The age difference makes sense honestly and it’s not necessarily a bad thing. Like I said before, he just may not want you to be receiving a certain type of attention. But the additional information about him not being completely faithful also makes a difference as well. Trust me though, I was the same way wanting to still wear extremely short dresses, cleavage showing, crop tops UNTIL me and my man had a conversation about it and he told me his perspective as a man AND I became a mom. No it’s not controlling. You are in a relationship/marriage/partnership. It’s not about one person getting their way; it’s about it compromise and working it out. You need to have a proper conversation about the differences you both have.
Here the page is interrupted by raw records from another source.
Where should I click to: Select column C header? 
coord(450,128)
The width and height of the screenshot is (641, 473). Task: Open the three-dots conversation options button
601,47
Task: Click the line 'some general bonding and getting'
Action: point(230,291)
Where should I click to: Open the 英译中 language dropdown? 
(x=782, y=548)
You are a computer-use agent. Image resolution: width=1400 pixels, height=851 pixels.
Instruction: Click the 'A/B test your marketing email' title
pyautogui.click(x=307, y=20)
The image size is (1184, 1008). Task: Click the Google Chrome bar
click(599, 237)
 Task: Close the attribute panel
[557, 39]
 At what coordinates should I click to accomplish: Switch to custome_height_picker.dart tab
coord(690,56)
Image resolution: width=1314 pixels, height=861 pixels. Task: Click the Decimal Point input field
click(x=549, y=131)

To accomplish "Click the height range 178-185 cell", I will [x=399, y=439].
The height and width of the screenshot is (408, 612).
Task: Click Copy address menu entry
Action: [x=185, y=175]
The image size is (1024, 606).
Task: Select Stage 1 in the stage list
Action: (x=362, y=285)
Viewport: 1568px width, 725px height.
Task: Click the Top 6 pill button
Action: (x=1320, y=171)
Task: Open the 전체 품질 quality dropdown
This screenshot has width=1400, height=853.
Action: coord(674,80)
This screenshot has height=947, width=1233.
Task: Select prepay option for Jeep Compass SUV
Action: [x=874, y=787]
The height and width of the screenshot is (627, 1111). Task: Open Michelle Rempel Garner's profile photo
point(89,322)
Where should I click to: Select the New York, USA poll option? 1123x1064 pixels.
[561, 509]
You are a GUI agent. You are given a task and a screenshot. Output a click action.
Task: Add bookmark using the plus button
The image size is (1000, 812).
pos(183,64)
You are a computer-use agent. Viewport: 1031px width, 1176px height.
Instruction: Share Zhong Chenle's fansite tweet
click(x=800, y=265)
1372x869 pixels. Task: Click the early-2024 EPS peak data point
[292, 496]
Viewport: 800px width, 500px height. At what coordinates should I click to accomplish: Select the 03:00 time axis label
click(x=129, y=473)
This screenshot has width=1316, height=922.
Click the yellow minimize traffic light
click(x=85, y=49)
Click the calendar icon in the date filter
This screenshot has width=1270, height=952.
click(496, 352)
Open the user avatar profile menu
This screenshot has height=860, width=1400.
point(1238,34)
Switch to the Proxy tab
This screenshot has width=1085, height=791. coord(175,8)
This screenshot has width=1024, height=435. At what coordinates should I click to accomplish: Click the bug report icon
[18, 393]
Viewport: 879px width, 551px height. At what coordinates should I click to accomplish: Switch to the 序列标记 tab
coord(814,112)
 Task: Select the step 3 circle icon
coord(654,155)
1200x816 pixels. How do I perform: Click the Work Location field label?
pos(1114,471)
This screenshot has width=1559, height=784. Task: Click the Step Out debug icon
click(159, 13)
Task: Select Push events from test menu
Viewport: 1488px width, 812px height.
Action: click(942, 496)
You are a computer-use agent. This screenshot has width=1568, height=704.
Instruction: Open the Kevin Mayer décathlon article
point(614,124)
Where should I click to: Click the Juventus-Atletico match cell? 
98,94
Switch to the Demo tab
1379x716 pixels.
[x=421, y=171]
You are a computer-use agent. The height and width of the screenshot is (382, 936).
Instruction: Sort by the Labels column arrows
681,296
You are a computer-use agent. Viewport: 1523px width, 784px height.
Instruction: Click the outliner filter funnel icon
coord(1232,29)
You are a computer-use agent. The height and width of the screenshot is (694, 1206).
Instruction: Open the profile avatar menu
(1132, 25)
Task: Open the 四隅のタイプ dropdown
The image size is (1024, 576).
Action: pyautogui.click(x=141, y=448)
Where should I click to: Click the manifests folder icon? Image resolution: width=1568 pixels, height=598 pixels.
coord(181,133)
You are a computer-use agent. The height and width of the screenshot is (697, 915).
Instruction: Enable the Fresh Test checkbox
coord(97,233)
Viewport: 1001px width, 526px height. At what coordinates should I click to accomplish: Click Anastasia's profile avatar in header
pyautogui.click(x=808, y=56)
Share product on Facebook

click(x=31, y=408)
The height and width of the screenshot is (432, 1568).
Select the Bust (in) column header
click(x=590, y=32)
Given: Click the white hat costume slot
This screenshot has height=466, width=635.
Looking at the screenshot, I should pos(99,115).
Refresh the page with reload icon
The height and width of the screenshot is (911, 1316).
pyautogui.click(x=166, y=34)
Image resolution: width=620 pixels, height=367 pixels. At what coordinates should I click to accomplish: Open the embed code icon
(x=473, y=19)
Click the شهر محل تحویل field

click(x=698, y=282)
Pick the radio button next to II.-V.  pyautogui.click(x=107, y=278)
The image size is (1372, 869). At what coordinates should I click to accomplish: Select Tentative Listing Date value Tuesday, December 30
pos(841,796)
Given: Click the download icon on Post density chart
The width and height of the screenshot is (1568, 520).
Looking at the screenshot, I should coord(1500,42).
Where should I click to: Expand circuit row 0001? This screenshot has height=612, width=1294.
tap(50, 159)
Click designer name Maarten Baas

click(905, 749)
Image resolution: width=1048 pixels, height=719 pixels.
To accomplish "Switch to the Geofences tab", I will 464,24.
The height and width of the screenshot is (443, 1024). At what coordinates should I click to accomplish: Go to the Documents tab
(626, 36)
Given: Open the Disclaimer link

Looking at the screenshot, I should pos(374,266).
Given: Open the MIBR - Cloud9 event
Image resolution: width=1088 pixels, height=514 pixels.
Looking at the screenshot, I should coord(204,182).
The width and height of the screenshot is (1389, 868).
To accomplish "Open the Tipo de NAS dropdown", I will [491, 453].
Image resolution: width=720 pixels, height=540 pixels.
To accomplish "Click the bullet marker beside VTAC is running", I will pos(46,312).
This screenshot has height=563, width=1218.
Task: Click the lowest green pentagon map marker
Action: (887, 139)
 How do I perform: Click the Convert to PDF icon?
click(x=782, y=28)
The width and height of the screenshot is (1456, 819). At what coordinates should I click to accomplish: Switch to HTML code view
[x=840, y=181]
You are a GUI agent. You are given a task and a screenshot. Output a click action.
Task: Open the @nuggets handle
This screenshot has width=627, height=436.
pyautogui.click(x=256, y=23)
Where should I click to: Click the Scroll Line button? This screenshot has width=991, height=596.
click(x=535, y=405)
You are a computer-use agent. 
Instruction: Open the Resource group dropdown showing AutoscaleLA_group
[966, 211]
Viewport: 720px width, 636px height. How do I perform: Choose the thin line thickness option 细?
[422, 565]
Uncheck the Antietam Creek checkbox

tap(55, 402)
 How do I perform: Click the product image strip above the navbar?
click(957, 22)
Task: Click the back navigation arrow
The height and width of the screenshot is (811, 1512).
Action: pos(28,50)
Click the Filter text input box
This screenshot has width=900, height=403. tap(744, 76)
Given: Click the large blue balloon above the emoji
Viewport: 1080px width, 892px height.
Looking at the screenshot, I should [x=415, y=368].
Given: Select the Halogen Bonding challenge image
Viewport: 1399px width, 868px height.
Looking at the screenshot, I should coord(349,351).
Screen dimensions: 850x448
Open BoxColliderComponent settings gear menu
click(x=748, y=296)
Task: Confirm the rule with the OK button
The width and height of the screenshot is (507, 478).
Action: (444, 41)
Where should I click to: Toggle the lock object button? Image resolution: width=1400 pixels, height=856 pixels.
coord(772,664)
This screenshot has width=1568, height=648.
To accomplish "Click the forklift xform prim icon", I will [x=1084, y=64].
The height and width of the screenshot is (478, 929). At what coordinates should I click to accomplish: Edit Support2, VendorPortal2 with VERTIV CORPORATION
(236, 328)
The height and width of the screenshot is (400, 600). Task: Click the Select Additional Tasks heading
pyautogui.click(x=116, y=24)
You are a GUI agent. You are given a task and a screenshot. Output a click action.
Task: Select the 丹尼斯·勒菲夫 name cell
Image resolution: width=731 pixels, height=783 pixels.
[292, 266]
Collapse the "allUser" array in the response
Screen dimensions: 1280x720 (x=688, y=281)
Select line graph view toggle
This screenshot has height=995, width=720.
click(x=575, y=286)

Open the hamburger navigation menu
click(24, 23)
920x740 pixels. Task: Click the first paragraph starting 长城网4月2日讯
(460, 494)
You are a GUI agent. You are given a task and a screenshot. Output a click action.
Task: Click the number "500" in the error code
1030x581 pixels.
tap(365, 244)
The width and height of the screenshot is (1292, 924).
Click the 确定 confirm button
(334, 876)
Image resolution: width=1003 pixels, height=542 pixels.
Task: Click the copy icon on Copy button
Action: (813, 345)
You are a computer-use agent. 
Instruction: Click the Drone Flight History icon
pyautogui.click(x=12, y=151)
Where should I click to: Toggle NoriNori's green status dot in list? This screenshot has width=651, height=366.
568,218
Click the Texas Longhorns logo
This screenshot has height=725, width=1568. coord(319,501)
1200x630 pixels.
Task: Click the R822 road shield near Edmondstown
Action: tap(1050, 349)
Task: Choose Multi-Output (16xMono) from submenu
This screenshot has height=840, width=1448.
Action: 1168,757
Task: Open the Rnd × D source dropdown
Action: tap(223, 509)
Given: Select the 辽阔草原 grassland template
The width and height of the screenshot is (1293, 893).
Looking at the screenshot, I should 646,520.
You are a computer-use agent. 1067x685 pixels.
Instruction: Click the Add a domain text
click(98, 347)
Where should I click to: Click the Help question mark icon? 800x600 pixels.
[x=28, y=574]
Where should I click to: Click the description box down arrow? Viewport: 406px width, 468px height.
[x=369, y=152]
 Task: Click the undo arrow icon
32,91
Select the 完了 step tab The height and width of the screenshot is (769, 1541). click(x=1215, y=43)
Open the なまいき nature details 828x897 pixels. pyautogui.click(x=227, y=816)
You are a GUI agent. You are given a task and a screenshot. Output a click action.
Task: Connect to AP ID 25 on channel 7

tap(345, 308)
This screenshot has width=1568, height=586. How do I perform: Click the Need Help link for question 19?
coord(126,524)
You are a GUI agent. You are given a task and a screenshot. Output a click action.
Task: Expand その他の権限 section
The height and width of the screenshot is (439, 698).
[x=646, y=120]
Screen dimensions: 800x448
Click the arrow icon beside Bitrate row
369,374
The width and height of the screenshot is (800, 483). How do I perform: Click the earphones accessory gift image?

For example my man likes seeing me in long, looser, or flowing type dresses/skirts. I’m super skinny and loose stuff doesn’t look good on me so I’ll wear something that has a fitted torso (no cleavage) but flowy bottom.
But as a mom I just don’t see things as appropriate and that’s my personal opinion. When I see certain things, yes I think it’s cute, but then I step back and think, “what if my daughter wanted to wear this?” And I also look back at how my mom dressed while i was growing up. It’s ultimately up to you atp. If you want the relationship to work out yall need to work together and work on yourselves. If not, then keep doing what yall are doing
You’re not crazy girl. That’s insecure & controlling behavior. He clearly doesn’t trust you for whatever reason.. whether it’s because he’s emotionally or physically stepping out or he’s scared you’ll find better. I’m not in your relationship but to me it just seems like suspicious behavior. You are your own person that has come into a union with another person (him). He should not tell you what to do or wear and vice versa. He should trust you enough to let you still have a life outside of him. There’s a deeper issue at hand but this is all I can say from the info I have. Hope this helps!